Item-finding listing
......
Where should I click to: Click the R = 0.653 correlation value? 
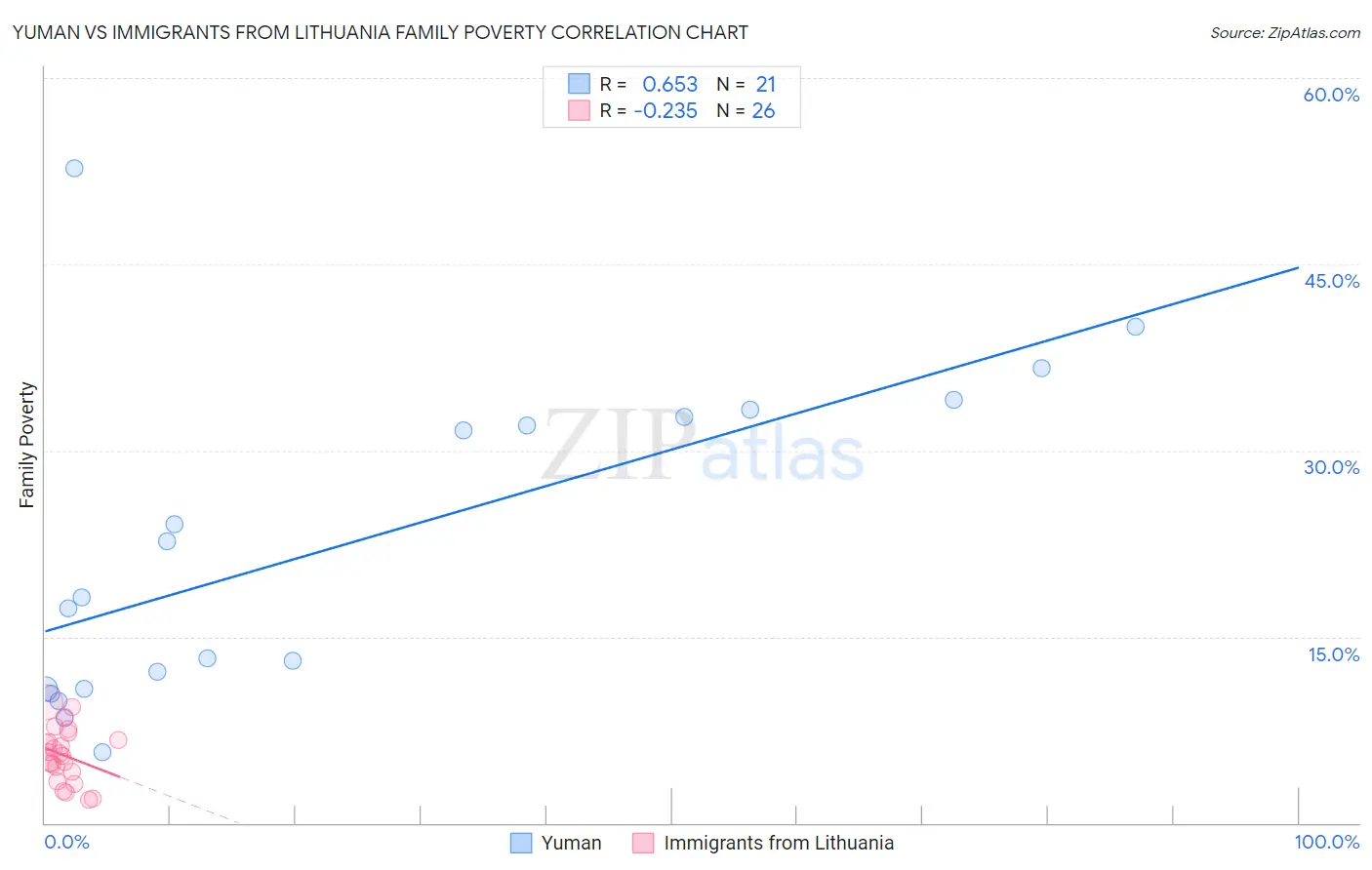pyautogui.click(x=649, y=84)
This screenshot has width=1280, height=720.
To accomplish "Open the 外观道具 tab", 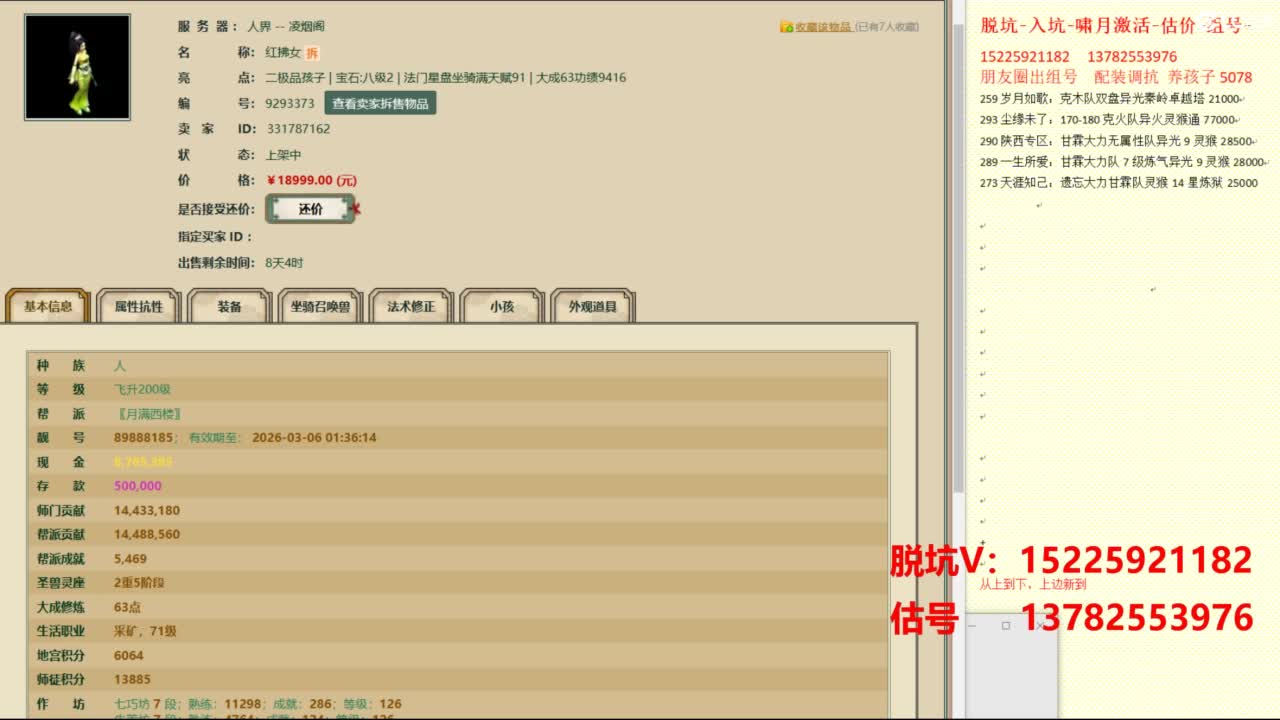I will [x=592, y=307].
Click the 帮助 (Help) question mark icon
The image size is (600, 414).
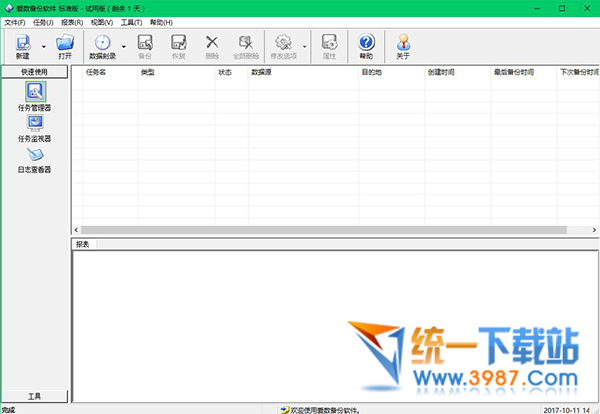(366, 43)
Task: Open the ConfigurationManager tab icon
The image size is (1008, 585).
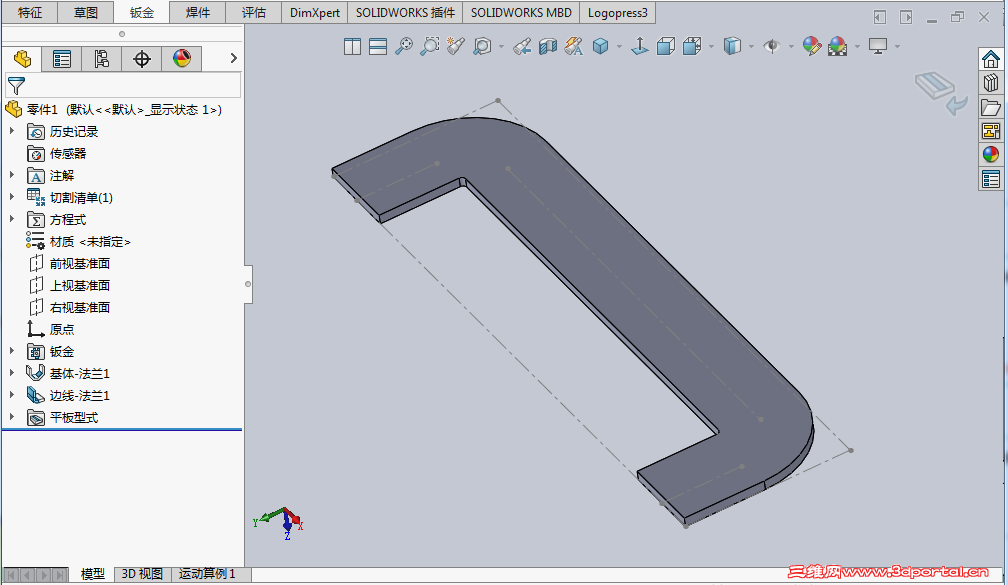Action: point(101,59)
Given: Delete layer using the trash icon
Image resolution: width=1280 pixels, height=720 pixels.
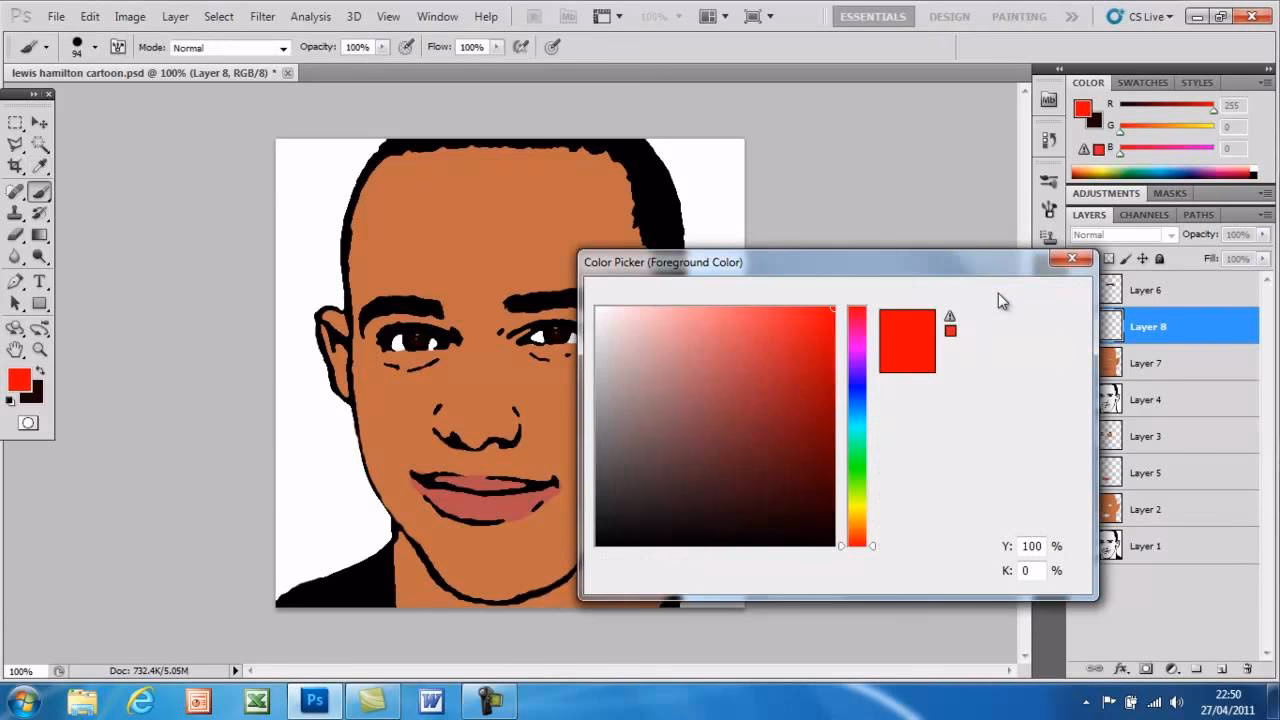Looking at the screenshot, I should coord(1247,668).
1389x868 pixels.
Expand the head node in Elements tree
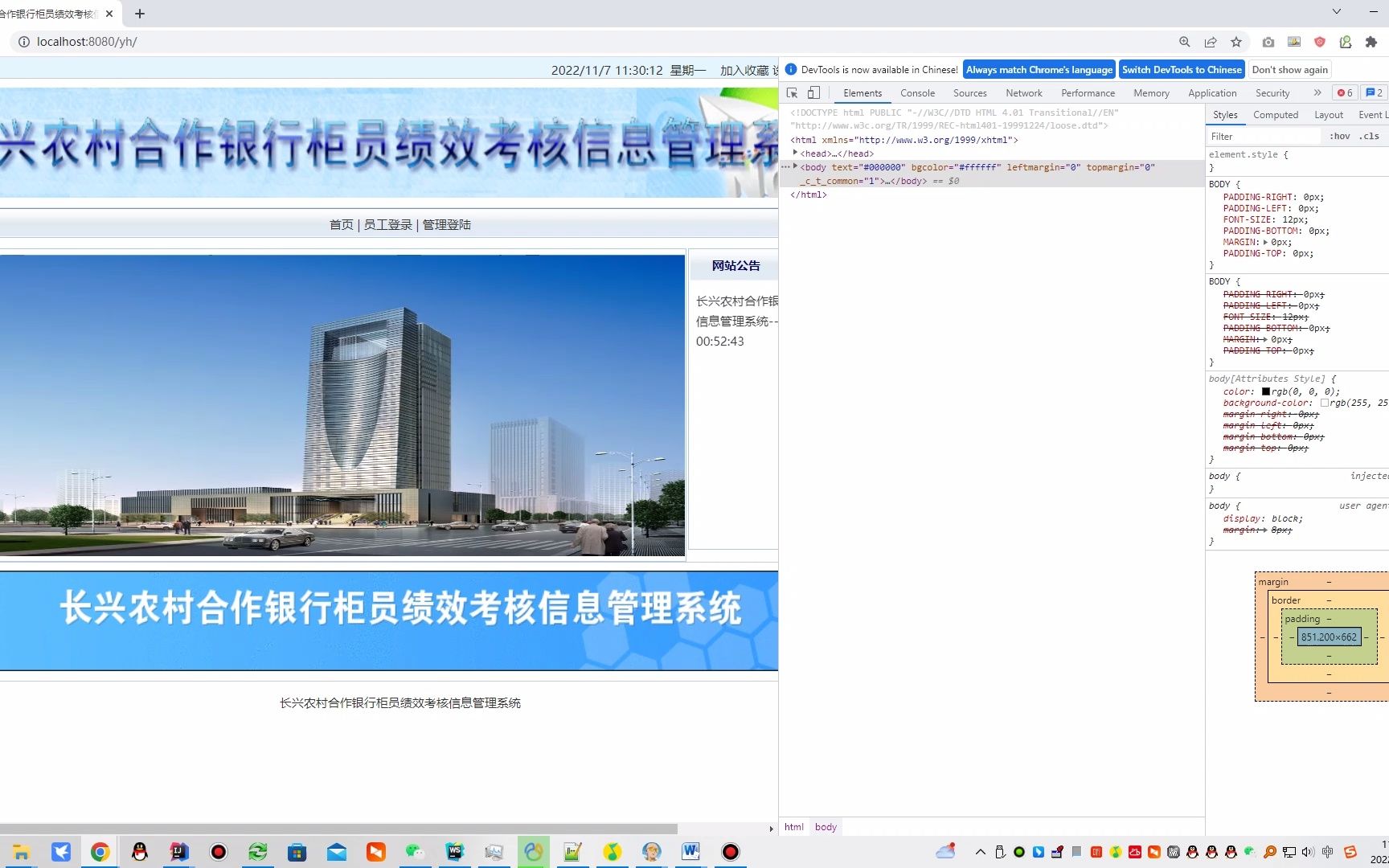(796, 153)
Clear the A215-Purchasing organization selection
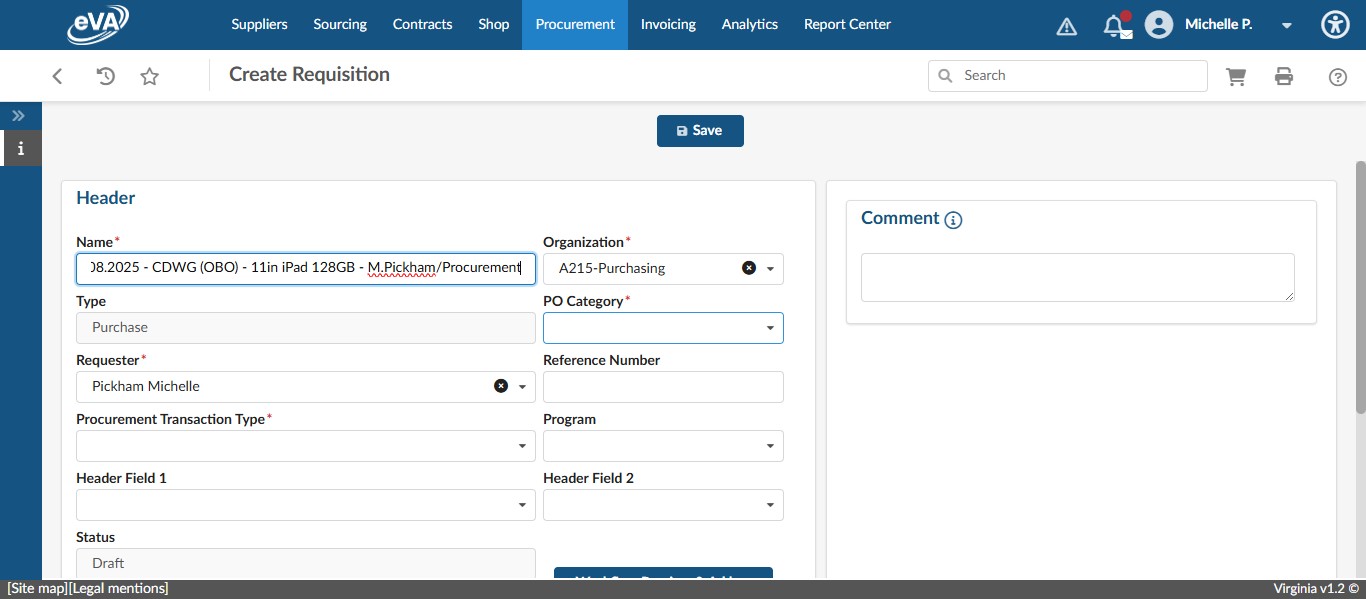Image resolution: width=1366 pixels, height=599 pixels. (x=748, y=267)
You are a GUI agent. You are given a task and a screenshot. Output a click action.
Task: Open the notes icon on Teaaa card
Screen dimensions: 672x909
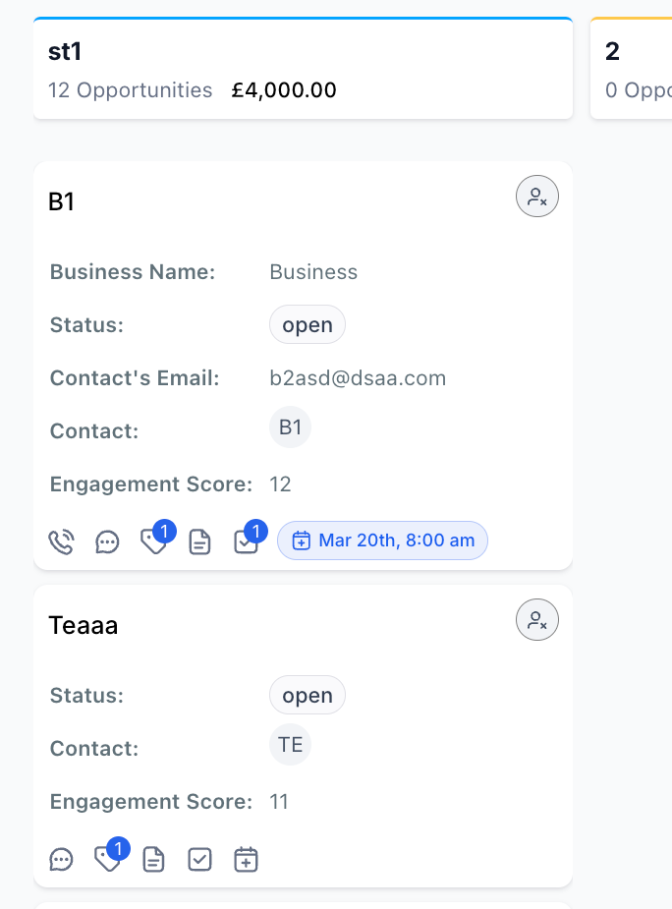(x=154, y=859)
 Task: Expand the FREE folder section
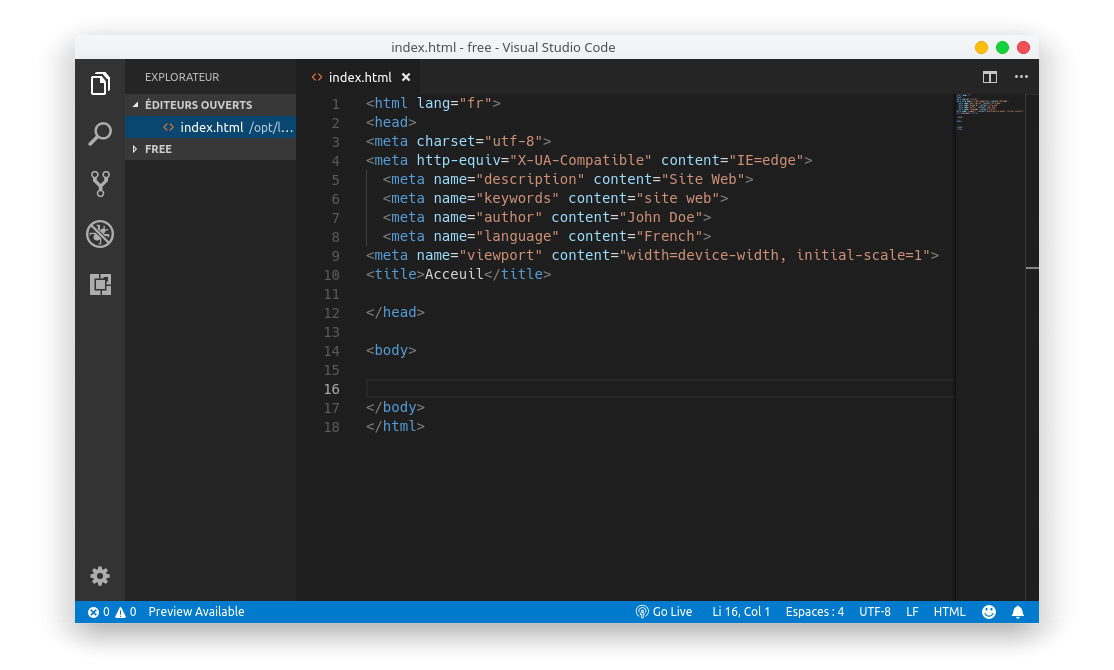(x=158, y=149)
......
* [Your instructions] Put the lines of the listing into a numbered list, starting at the line that contains "Click the 帮助 (Help) question mark icon" and continuing through the end of the listing, with blank lines skipped. Leave the pictures out of your answer.

* [Output below]
1. Click the 帮助 (Help) question mark icon
2. The image size is (600, 414).
3. (366, 43)
4. Task: Open the ConfigurationManager tab icon
5. The image size is (1008, 585).
6. Action: point(101,59)
7. Given: Delete layer using the trash icon
8. Image resolution: width=1280 pixels, height=720 pixels.
9. Looking at the screenshot, I should coord(1247,668).
10. 1389x868 pixels.
11. Expand the head node in Elements tree
12. (796, 153)
13. Clear the A215-Purchasing organization selection
14. Image resolution: width=1366 pixels, height=599 pixels. (x=748, y=267)
15. You are a GUI agent. You are given a task and a screenshot. Output a click action.
16. Task: Open the notes icon on Teaaa card
17. Screen dimensions: 672x909
18. (x=154, y=859)
19.  Task: Expand the FREE folder section
20. (x=158, y=149)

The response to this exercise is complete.